**Request**
Copy each of the following rows word for word.

------ Data listing ------

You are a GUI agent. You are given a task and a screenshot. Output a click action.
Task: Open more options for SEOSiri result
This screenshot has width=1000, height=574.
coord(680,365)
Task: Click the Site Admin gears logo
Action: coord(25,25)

------

**Answer to this exercise**
You are a GUI agent. You are given a task and a screenshot. Output a click action.
Task: Open more options for SEOSiri result
This screenshot has width=1000, height=574.
coord(680,365)
Task: Click the Site Admin gears logo
Action: coord(25,25)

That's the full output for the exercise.